Jonathon Ross, MD, MPH, past president of Physicians for a National Health Program:
Have you seen the ads or the trailer for the movie John Q? Denzel Washington plays a man whose son needs a transplant and ends up going postal when he is told that it is not a covered benefit. I was at the movies when the trailer played.
The trailer finishes with DW holding a hostage and a negotiator saying to him, “How is this going to end, John?”
I couldn’t help saying out loud at the end of these words at the end of the trailer, “National Health Insurance!”
And the audience of about 100 broke into cheers.
Comment: “John Q” opens at theaters today. It has already provoked considerable discussion. Today’s reviews by movie critics are a mix. Some criticize it for using stereotyped characters with predictable behavior. Some criticize dramatizing the use of a violent response (using a gun to take hostages) for a very serious social issue (our failed system of paying for health care). But others clearly acknowledge that the message is very real, that the crisis in insurance coverage today literally threatens lives (though normally much more subtly than in this portrayal).
Discussion of this film has moved from the entertainment section to the news section of the media. And it is the message of the insurance crisis that is being discussed. The anticipated impact is great enough that the American Association of Health Plans is conducting an advertising campaign to deflect the blame to others.
While we need to be sensitive to the fact that violence is used to represent the intensity of the desperation of this fictional father, nevertheless, the nation will be discussing this film and the insurance crisis it portrays. We need to be there to show them that we do have a solution: comprehensive care for everyone with no increase in costs, through single payer health care reform.

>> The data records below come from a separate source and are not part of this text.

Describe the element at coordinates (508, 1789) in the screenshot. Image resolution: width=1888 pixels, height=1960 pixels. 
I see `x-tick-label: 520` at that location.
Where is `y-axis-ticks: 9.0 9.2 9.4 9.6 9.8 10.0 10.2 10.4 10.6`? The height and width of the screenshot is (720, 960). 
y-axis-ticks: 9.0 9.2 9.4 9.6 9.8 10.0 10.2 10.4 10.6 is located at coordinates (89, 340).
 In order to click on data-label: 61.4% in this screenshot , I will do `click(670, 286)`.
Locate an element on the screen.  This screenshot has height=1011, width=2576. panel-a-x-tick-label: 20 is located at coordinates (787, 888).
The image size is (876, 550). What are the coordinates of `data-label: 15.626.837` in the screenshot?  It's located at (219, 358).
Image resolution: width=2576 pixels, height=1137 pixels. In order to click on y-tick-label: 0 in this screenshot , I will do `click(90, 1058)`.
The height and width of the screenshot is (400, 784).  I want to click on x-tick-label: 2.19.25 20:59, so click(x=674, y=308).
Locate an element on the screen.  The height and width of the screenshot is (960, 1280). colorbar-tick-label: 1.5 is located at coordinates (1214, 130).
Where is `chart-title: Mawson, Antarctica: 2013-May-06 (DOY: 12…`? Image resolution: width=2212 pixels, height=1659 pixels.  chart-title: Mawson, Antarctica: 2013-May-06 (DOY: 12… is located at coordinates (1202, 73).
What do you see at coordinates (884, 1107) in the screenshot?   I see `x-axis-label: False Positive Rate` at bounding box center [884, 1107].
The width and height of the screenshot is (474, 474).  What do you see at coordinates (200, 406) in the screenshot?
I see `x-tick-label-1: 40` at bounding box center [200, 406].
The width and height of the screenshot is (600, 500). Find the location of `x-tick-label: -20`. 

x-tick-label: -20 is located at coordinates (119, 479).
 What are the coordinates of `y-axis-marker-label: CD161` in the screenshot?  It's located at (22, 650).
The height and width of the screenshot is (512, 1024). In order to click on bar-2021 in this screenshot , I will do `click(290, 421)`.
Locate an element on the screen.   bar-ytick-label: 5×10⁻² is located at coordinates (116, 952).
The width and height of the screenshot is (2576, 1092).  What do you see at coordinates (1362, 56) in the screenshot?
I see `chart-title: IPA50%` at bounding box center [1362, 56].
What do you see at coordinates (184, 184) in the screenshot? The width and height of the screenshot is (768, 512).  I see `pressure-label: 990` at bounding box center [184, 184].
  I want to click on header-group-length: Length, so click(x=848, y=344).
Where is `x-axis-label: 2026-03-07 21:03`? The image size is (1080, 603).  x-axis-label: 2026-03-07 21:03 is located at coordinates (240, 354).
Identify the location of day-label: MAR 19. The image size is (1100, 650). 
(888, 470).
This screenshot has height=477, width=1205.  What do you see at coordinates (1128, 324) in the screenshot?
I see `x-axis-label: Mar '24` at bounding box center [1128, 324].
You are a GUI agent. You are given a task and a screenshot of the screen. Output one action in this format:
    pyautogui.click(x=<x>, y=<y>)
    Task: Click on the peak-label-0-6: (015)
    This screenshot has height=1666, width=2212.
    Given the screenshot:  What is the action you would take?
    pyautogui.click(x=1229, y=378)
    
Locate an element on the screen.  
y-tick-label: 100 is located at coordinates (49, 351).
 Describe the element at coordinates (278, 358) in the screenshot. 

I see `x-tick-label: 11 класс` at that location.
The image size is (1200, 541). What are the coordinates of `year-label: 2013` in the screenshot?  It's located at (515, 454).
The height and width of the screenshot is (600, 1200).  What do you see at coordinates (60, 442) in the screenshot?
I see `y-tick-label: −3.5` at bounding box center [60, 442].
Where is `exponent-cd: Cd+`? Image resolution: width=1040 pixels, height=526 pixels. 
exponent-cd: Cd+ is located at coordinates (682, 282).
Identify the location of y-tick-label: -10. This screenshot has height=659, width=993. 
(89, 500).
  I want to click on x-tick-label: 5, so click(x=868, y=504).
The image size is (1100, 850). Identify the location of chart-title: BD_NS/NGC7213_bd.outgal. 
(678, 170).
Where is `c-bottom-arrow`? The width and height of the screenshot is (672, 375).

For those that have the QuickTime 5 program, the John Q trailer can be viewed at:
Although some may object to specifying single payer reform as the answer, remember that the preliminary results of the California Health Care Options Project demonstrate that only single payer or health service models will provide truly comprehensive care for absolutely everyone, and that they actually reduce health care costs, whereas the incremental models studied fail the tests of universality and comprehensiveness and actually increase health care costs. It is time to refute and chastise those that say that we should stifle the talk of single payer because of political expediency. Single payer is the moral imperative in health care reform. We need to agree on that and then move on with reform.